◆ Extract ◆

━━━━

In England, The Guardian concluded there was a "good use of the split screen", there were "plenty of numbers for the fans" but said that Presley's "mystique remains unexplored". The Evening Standard called it a "disappointing round of concert platforms". The review concluded that with the similarity of the cities and venues, the production team could "have shot it all in one spot". It favored the montage of Presley's movie kisses, but it dismissed the documentary as "a PR handout". For The Observer, critic George Melly called Presley "a survivor of the early days of rock 'n' roll" and "the silent majority's superstud". The critic added that the reaction of the fans to Presley offered "a certain awareness of the absurdity". The piece concluded "his batman costumes" were "really splendid".

In Australia, The Sydney Morning Herald received the documentary as "fairly cynical". The reviewer stated that "disappointingly" with the concert and backstage footage did not reveal the private life of the singer. They concluded that Presley was "singing as well as ever" and that the split screens were "well used". Meanwhile, The Age pointed the heavy use of split screens and that Presley performed "through scores of indistinguishable pops". The piece concluded the film "grows repetitive to the unconverted."

==Legacy==
Elvis on Tour was first broadcast on television by NBC, on January 15, 1976. Outtake footage from the film was used for the 1981 documentary This Is Elvis. MGM released Elvis on Tour on VHS in 1982. In 1997, a new VHS version was released. The new edition received negative criticism for the removal of the split screen footage. In 2003, the show recorded in San Antonio, Texas was released with the compilation Elvis: Close Up. In 2004, Elvis on Tour – The Rehearsals was released by Presley's official collector label Follow That Dream.

In 2010, Warner Bros. via Turner Entertainment released the film on DVD, Blu-ray, and digital video. As the release matched Presley's 75th birthday, the film was later screened during the annual Elvis Week in August 2010 in Memphis, Tennessee, as well as in 460 theaters across the United States. The re-release grossed $587,818 at the box office. The new version replaced the original use of Chuck Berry's "Johnny B. Goode" on the opening credits with "Don't Be Cruel" due to copyright issues.
The Wall Street Journal deemed it "an unfettered and revealing look at Presley's rich gospel side, his sizzling performing power and popularity, and even his ongoing battle with stage fright".

While working on the 2022 biopic Elvis, director Baz Luhrmann unearthed previously unreleased footage of Presley including extensive outtakes from Elvis on Tour as well as Elvis: That's the Way It Is. This formed the basis of the 2025 documentary and concert film, EPiC: Elvis Presley in Concert. It premiered on September 5, 2025 at the Toronto International Film Festival.

━━━━

◆ Work task ◆
Could you update the Elvis on Tour passage, starting with "While working on" and going on through "International Film Festival.", so that "premiered" becomes "debuted"?

Stored dataset items

━━━━

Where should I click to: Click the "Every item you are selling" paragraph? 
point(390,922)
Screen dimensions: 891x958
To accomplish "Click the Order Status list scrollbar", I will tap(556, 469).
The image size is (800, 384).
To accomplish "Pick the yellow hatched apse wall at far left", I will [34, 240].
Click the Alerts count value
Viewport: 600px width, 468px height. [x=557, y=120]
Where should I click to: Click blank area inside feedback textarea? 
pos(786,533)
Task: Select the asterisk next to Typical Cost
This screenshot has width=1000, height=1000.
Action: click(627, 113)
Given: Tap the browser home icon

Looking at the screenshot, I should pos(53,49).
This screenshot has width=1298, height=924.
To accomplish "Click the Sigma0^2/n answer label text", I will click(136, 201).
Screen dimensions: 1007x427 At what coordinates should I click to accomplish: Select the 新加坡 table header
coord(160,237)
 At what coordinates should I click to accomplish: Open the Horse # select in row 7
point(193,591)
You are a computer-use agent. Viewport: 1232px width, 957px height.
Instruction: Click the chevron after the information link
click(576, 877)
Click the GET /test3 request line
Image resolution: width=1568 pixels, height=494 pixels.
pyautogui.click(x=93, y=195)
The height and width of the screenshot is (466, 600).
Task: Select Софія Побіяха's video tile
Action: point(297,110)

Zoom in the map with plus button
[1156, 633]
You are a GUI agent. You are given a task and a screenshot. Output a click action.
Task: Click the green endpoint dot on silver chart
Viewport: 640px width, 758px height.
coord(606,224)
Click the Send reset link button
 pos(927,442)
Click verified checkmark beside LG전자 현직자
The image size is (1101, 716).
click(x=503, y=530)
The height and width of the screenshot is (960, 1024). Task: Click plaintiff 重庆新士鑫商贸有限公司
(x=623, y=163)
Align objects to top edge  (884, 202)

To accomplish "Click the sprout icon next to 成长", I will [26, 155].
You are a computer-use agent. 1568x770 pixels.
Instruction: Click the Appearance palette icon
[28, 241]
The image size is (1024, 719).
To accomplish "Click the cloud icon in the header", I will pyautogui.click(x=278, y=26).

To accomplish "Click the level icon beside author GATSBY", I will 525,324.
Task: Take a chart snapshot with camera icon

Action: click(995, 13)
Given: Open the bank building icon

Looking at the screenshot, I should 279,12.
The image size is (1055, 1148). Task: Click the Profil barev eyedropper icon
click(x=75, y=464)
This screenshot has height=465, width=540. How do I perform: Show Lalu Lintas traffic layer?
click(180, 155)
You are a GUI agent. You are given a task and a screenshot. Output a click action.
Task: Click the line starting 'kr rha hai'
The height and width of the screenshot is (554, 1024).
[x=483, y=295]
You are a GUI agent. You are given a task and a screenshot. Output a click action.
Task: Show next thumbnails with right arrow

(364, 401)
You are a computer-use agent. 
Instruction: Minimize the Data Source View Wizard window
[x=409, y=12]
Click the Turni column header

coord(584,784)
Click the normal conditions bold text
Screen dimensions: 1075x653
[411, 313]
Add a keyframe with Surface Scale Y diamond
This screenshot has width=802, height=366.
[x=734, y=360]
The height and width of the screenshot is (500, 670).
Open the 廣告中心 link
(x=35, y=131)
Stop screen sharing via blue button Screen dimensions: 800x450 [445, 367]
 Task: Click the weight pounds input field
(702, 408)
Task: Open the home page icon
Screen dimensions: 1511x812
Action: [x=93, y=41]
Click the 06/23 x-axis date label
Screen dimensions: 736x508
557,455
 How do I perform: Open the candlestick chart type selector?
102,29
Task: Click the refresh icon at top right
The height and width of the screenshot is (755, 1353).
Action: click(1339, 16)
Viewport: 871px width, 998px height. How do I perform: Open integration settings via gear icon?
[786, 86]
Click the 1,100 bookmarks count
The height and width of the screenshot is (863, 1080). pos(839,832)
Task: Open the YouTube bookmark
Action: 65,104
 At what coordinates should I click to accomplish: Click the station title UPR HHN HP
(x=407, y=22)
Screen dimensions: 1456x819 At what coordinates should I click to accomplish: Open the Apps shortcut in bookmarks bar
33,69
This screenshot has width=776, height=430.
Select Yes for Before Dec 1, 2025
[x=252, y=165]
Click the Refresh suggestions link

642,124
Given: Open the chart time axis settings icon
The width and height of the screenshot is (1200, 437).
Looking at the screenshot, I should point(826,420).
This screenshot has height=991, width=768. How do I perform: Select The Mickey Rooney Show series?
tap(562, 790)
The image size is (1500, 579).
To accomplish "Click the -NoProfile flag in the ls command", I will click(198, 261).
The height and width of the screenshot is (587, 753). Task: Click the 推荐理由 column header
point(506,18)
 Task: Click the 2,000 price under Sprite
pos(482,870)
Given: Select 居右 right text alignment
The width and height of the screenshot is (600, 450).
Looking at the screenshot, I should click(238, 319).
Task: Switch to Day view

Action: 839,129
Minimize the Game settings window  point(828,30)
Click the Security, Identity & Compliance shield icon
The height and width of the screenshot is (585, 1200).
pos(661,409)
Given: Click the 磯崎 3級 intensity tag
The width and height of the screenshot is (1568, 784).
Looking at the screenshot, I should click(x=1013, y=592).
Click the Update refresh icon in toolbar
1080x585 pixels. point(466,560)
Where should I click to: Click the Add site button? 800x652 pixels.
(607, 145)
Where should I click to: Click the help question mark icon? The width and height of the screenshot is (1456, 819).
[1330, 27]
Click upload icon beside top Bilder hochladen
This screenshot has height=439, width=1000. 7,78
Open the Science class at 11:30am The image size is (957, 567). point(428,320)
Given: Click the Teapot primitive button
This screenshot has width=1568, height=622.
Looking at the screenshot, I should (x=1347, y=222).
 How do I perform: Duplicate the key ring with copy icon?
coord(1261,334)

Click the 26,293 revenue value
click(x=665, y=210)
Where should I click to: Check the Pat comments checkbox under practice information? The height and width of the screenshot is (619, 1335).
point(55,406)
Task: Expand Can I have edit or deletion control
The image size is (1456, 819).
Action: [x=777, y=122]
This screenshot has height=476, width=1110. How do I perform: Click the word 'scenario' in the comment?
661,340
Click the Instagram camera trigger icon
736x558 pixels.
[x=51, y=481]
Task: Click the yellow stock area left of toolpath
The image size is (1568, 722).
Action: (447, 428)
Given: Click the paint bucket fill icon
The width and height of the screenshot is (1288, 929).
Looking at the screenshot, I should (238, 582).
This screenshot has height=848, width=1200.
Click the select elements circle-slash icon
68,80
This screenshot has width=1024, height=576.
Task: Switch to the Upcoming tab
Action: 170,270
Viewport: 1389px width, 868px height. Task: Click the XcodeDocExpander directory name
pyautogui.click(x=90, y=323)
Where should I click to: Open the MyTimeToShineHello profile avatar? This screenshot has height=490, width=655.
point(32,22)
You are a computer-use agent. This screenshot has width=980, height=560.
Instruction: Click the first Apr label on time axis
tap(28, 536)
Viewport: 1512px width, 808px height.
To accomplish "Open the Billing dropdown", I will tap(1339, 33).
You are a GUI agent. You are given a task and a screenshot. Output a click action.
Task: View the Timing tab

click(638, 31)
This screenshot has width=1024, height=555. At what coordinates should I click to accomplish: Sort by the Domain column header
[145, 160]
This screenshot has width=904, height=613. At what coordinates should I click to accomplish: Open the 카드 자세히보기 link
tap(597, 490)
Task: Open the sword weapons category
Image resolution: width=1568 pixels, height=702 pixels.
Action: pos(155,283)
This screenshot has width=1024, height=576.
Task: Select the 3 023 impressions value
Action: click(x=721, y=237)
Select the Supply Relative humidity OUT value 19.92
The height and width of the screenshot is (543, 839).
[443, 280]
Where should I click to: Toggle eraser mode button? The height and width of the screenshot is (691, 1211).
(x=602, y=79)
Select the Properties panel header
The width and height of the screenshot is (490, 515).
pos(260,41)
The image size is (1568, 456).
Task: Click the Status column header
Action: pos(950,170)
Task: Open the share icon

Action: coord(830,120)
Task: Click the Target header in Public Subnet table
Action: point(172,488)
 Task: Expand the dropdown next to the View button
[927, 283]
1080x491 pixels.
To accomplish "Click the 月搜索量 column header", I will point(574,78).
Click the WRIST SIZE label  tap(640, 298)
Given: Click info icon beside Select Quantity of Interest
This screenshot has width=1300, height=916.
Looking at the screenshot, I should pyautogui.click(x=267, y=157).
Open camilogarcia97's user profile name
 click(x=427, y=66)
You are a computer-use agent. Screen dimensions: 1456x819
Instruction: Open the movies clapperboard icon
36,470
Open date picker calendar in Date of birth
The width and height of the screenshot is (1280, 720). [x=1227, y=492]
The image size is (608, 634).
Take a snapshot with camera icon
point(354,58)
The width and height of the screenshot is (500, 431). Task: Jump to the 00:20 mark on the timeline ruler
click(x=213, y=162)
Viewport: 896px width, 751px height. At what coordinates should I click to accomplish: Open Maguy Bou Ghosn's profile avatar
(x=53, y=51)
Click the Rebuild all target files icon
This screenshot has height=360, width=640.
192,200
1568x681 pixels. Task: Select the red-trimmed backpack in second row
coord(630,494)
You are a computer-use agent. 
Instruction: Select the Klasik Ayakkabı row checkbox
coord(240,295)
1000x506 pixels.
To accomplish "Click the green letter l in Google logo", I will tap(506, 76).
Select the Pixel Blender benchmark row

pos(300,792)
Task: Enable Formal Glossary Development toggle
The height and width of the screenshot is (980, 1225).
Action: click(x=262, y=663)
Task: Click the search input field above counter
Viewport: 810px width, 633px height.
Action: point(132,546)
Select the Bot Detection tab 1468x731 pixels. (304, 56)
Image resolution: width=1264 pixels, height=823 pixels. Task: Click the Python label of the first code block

━━━━

◆ Written response ◆
While working on the 2022 biopic Elvis, director Baz Luhrmann unearthed previously unreleased footage of Presley including extensive outtakes from Elvis on Tour as well as Elvis: That's the Way It Is. This formed the basis of the 2025 documentary and concert film, EPiC: Elvis Presley in Concert. It debuted on September 5, 2025 at the Toronto International Film Festival.